[Collected data entries]
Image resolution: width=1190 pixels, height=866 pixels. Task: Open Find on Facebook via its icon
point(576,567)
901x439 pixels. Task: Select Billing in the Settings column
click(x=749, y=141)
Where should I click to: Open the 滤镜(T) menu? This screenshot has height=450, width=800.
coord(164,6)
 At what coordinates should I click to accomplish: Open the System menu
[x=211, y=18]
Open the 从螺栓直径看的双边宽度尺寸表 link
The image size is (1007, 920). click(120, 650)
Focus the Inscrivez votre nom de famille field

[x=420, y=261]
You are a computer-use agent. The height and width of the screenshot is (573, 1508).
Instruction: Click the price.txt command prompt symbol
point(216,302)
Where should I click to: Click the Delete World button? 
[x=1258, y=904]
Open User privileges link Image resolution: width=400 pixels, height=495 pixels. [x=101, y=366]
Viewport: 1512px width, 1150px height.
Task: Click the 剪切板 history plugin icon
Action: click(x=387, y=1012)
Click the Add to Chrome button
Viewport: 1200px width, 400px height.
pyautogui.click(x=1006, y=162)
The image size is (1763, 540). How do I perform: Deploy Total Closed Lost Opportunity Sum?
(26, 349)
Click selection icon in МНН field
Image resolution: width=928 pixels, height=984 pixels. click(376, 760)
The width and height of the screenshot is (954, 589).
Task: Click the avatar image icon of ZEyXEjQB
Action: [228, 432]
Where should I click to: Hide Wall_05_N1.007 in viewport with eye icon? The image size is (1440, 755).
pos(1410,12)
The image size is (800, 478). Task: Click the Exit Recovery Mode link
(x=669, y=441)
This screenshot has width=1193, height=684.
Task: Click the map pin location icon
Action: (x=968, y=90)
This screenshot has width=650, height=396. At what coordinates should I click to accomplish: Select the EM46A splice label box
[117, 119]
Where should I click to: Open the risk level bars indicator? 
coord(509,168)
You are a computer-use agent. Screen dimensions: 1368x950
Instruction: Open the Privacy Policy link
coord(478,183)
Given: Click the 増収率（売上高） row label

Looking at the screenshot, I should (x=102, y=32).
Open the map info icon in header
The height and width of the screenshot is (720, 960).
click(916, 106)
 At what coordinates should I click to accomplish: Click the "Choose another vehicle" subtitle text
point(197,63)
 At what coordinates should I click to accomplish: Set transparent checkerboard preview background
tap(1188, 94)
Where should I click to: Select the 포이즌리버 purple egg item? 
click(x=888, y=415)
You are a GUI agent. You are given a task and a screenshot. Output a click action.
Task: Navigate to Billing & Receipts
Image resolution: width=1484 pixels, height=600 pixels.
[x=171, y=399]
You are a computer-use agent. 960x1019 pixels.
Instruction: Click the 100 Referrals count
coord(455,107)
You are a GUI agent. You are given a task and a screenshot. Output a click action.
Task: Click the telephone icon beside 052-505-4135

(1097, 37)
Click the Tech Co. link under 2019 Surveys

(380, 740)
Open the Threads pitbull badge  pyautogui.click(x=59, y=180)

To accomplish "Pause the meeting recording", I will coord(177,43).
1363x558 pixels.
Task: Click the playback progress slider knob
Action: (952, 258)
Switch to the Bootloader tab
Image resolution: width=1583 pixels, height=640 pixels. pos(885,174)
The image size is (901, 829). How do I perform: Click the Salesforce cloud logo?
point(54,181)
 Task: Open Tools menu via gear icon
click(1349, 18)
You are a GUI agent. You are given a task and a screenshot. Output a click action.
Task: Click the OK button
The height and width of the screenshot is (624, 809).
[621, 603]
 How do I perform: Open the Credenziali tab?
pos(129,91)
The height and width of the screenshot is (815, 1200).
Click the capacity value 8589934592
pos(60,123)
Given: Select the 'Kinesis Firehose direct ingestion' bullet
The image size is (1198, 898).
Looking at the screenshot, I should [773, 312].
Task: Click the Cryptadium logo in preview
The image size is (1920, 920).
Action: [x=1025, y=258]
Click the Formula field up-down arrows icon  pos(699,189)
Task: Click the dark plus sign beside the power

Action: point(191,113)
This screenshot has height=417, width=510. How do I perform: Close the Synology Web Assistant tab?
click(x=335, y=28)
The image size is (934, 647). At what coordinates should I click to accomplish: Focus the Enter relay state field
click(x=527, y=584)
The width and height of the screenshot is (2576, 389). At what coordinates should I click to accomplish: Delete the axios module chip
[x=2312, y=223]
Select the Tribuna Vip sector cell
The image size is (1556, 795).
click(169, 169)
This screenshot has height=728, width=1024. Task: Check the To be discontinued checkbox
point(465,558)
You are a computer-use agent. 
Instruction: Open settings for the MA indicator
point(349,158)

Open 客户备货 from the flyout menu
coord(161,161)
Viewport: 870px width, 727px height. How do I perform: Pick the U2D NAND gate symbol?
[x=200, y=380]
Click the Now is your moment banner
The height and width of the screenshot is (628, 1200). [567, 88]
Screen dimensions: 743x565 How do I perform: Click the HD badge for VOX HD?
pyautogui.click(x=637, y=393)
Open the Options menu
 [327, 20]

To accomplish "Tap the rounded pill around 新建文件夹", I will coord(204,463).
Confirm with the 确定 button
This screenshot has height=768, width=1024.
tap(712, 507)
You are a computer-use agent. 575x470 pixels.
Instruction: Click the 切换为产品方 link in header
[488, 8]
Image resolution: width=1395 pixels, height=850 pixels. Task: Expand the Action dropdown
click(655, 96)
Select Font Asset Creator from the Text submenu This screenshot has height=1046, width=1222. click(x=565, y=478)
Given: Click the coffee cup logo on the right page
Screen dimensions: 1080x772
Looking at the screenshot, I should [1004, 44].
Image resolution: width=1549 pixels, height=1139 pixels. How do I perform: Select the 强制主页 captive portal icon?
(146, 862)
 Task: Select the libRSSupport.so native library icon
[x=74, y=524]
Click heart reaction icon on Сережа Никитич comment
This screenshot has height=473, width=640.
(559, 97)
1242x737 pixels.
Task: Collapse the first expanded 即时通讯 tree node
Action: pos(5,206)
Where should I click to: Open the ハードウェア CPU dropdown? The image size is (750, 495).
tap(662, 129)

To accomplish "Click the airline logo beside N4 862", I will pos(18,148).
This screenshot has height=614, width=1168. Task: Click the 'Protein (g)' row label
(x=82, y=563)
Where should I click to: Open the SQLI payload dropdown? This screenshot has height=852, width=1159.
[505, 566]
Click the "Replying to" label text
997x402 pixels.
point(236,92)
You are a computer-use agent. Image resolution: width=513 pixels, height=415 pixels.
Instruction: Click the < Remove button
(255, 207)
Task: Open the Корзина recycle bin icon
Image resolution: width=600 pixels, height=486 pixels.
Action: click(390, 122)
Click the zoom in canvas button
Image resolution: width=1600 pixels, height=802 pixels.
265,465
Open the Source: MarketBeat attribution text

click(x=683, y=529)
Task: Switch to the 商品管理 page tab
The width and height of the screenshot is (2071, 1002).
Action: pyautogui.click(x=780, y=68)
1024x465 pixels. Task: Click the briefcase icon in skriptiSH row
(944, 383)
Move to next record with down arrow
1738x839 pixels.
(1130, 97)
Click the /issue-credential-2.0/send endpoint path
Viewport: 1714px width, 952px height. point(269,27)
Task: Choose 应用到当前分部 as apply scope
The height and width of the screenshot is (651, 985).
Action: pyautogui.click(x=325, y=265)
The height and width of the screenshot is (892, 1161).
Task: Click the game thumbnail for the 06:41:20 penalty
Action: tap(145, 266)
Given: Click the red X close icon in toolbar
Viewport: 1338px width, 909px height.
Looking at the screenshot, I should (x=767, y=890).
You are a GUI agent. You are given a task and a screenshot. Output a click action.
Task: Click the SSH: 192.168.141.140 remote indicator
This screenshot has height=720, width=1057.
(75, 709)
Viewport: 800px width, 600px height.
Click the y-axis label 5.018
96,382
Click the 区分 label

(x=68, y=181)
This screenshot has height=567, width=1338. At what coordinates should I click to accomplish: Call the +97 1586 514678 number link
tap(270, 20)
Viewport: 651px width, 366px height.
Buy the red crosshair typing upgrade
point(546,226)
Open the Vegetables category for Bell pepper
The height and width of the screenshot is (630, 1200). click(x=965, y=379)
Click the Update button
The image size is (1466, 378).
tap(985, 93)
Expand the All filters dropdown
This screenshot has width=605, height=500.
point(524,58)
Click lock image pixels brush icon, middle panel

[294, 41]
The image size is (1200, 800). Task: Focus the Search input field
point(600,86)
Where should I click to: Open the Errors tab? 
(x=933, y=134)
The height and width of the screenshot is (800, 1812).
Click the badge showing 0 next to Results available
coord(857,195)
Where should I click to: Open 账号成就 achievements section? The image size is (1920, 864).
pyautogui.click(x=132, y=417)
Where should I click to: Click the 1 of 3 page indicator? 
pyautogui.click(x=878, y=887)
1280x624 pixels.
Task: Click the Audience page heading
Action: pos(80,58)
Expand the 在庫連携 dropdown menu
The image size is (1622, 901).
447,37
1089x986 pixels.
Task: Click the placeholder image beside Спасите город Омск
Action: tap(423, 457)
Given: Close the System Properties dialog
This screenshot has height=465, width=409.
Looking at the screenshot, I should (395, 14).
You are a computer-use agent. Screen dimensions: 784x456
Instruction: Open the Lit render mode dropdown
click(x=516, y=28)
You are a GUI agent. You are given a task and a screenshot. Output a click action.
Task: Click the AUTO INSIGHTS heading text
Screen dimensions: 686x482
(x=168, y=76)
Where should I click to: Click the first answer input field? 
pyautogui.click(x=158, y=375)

Work required: Write out every line from the data above that includes "computer".

Result for this task:
You are a computer-use agent. The height and width of the screenshot is (573, 1508).
You are a computer-use agent. Screen dimensions: 1368x950
You are a computer-use agent. 960x1019 pixels.
You are a computer-use agent. 
You are a computer-use agent. 575x470 pixels.
You are a computer-use agent. Image resolution: width=513 pixels, height=415 pixels.
You are a computer-use agent. Screen dimensions: 784x456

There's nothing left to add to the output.